Did I mention my fiancé and I are both graduate students? She’s finishing her thesis and I’m smack in the middle of finals of my second semester. I also have an astonishingly horrible job where no microwave can be found, so I can’t take anything but salads to act as entire meals to work.

 

 

I know others have responded in detail to other aspects of this post (and the OP may have departed by now) - but I wanted to address this part of the original post.

I've been thinking about this a lot because I teach at a university and the time around finals week (including a few weeks leading up to it and a couple of weeks after) is incredibly intense. I can totally understand feeling starving, even when eating what might seem like a normal human amount of food. There's something about that stress that burns up all of that food. I find this to be true with regard to performances too (I'm a singer and choral conductor as well as a university instructor). The time leading up to and decompressing from the show, as well as the show time itself, is just really really intense.

I would recommend during these times that we, first, plan to eat to the upper end of the template; and second, add in mini-meals or additional full meals as needed in order to feel satiated. I tend to eat fairly high carb compared to many Whole30 folks, due to a thyroid issue that seems to do better with lots of carb-intense veggies. But during these stressful times, I eat even more carbs (with fat and protein). I used to wonder why I was "pigging out" on bread/pasta/cereal/anything carb-heavy in the cabinet. I think now that I just really needed to find healthier options for those nutritional needs.

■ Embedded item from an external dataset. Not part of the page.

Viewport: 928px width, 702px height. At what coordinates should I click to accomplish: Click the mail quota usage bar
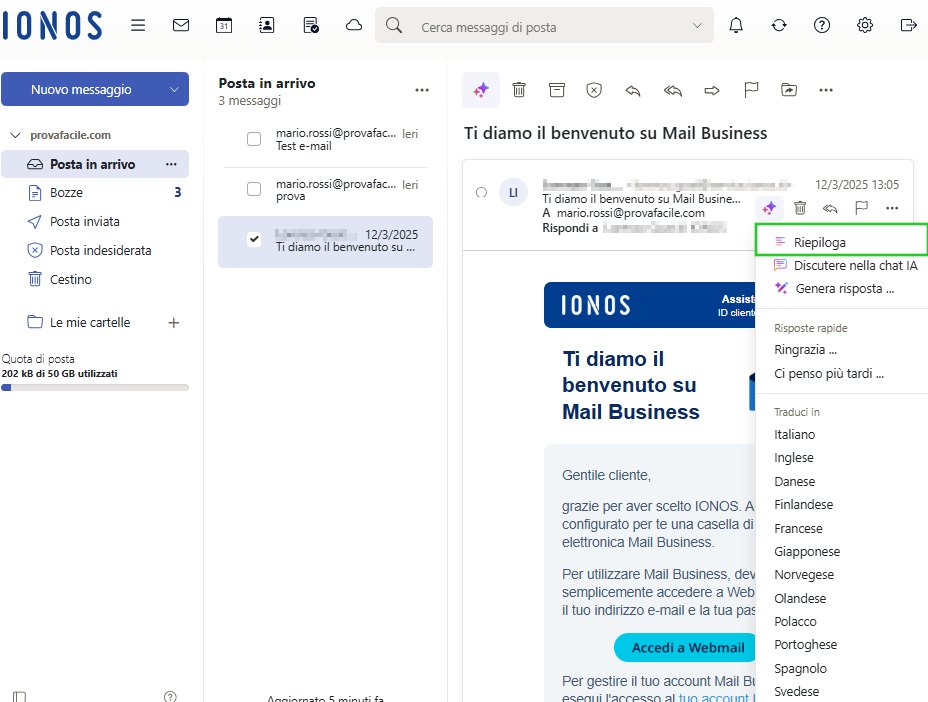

So for anyone who comes along and reads this post, zero-ing in on this issue of stressful times and how much food to eat, the answer to that question is probably: "more!" And that's OK.

Also, folks who need to pack meals without access to microwaves can pack simple protein/veg/fat combos and eat them cold. It's not as yummy as eating a warmed-up meal, but it's possible, and with an insulated lunch bag and a blue ice pack, you can pack (and pack, and pack, etc.) food. Go simple - roasted cubed potatoes, microwave-steamed collard greens, and a rotating set of proteins including eggs, canned salmon, and ground beef, with a dollop of mayo, is my go-to this semester. It ain't fancy, but it's filling, and I'll eat it. You don't have to eat what I eat, in fact I think I eat really weird food so ya know... but pack lots, keep it simple, and eat plenty.

All the best to all those going through Whole30 and Finals Week at the same time!